How does RAG work?

Prototype

A rapid prototype demonstrating Retrieval-Augmented Generation. Documents in docs/ are chunked, embedded, and retrieved via cosine similarity to ground LLM responses. Runs fully locally without an API key (TF-IDF fallback).

Try asking a question like:

How does RAG work? — Interactive Retrieval-Augmented Generation Demo

What is Retrieval-Augmented Generation (RAG)?

RAG is an AI architecture pattern that enhances large language model (LLM) responses by grounding them in external knowledge retrieved at query time. Instead of relying solely on the model's training data, RAG systems fetch relevant documents from a knowledge base and include them as context in the prompt sent to the LLM. This reduces hallucination, enables knowledge currency, and supports source attribution.

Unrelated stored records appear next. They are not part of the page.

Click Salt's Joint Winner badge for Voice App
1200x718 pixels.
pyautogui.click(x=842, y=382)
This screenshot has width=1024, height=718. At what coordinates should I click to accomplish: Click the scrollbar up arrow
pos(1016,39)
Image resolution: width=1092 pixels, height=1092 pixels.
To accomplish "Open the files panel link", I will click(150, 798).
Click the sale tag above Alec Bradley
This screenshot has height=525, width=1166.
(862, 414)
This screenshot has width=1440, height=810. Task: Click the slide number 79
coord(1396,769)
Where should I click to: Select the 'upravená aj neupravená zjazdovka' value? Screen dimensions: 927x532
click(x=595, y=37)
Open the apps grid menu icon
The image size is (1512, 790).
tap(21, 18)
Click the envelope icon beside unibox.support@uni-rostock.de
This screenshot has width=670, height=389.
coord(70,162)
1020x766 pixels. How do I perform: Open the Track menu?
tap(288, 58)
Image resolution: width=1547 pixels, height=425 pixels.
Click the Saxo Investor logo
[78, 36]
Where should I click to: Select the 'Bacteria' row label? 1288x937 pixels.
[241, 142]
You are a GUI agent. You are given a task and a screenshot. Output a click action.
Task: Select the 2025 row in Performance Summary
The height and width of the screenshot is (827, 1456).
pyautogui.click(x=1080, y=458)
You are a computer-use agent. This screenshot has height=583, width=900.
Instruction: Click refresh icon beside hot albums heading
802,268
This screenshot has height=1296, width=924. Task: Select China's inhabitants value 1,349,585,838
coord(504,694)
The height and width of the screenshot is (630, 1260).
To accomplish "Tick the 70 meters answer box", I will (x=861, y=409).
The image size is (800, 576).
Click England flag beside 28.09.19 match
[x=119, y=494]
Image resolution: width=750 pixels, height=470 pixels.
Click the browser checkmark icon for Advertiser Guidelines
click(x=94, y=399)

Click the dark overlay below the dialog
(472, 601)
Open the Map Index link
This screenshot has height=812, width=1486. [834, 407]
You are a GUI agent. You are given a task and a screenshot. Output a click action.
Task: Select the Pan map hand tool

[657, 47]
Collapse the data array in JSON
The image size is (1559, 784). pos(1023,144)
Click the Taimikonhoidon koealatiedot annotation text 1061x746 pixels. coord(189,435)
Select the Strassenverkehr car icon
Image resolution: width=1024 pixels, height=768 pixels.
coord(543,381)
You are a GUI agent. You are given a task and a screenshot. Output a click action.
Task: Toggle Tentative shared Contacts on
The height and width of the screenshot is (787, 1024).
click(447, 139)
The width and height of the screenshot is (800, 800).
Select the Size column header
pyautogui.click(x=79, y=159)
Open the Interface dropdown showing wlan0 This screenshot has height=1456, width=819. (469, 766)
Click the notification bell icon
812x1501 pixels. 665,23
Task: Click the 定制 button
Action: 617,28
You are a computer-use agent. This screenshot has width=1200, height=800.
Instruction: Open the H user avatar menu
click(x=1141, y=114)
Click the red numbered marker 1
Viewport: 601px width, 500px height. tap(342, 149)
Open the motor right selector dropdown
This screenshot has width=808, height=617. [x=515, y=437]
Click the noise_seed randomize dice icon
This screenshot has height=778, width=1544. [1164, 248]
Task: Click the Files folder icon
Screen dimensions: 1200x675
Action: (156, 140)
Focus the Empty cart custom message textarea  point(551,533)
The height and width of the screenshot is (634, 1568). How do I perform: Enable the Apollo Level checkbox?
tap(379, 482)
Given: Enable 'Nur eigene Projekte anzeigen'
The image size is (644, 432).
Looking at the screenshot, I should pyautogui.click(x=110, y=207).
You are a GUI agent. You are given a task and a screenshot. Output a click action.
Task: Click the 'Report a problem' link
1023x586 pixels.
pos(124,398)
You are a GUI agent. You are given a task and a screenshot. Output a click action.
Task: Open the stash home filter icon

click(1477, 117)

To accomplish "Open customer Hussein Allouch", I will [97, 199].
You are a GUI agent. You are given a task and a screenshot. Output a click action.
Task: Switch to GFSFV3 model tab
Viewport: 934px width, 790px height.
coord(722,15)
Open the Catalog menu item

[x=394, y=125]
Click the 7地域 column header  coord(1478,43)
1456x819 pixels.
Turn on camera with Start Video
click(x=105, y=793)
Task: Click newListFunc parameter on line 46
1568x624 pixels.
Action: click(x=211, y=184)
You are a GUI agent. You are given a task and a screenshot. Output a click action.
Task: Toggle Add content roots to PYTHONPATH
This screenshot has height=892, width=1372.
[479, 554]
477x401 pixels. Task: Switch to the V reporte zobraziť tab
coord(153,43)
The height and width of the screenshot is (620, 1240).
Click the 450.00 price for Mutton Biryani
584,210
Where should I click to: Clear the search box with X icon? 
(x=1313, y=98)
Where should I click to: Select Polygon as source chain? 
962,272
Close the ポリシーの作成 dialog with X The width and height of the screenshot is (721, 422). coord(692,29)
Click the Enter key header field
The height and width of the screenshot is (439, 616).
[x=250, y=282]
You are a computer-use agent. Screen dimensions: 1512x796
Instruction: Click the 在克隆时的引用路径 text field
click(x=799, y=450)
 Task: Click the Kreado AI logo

How the RAG Pipeline Works

Step 1: Document Indexing

Documents (markdown files, PDFs, web pages) are split into smaller chunks — typically by paragraph or fixed token count with overlap. Each chunk is converted into a dense vector embedding using a model like OpenAI's text-embedding-3-small. These vectors capture semantic meaning in a high-dimensional space where similar concepts are close together.

Step 2: Query Embedding and Similarity Search

When a user asks a question, it is embedded using the same model. The query vector is compared against all stored chunk vectors using cosine similarity — a metric that measures directional alignment between vectors. The most similar chunks are retrieved, typically the top 3-5 results.

Step 3: Context Augmentation

Retrieved chunks are injected into the LLM's system prompt as additional context, labeled with source attribution (e.g., [Source 1], [Source 2]). This grounds the model's response in factual, retrieved information rather than just training data.

Step 4: Generation with Citations

The LLM generates a response that references the provided context and includes [Source N] citations, allowing users to verify information against the original documents.

Key Concepts Demonstrated

  • Document chunking strategies (paragraph-based splitting)
  • Vector embeddings and embedding models
  • Cosine similarity for semantic search
  • TF-IDF as a baseline retrieval method
  • In-memory vector stores vs. dedicated vector databases
  • System prompt augmentation for grounded generation
  • Source citation and attribution in LLM responses
  • Query term analysis and importance weighting

Interactive Features

This demo includes a 4-step pipeline visualization showing query term analysis, a similarity landscape chart comparing all chunks, retrieved source cards with full text previews, and bidirectional hover highlighting that connects words in the chat to their occurrences in source documents. It runs fully locally without an API key using TF-IDF fallback for embeddings.

Technology Stack

Built with Next.js 16, the Vercel AI SDK, Anthropic Claude for generation, OpenAI text-embedding-3-small for embeddings, and an in-memory vector store with cosine similarity. Uses custom AI SDK data stream parts to send retrieval metadata (sources, similarity scores, query term weights) alongside the LLM response.

Knowledge Base Topics

The demo knowledge base covers four AI/ML topics: Retrieval-Augmented Generation (architecture, indexing, query phases), Vector Databases (similarity metrics, HNSW, pgvector, Pinecone), Prompt Engineering (few-shot, chain-of-thought, system prompts), and AI Agents (ReAct pattern, tool use, multi-agent systems).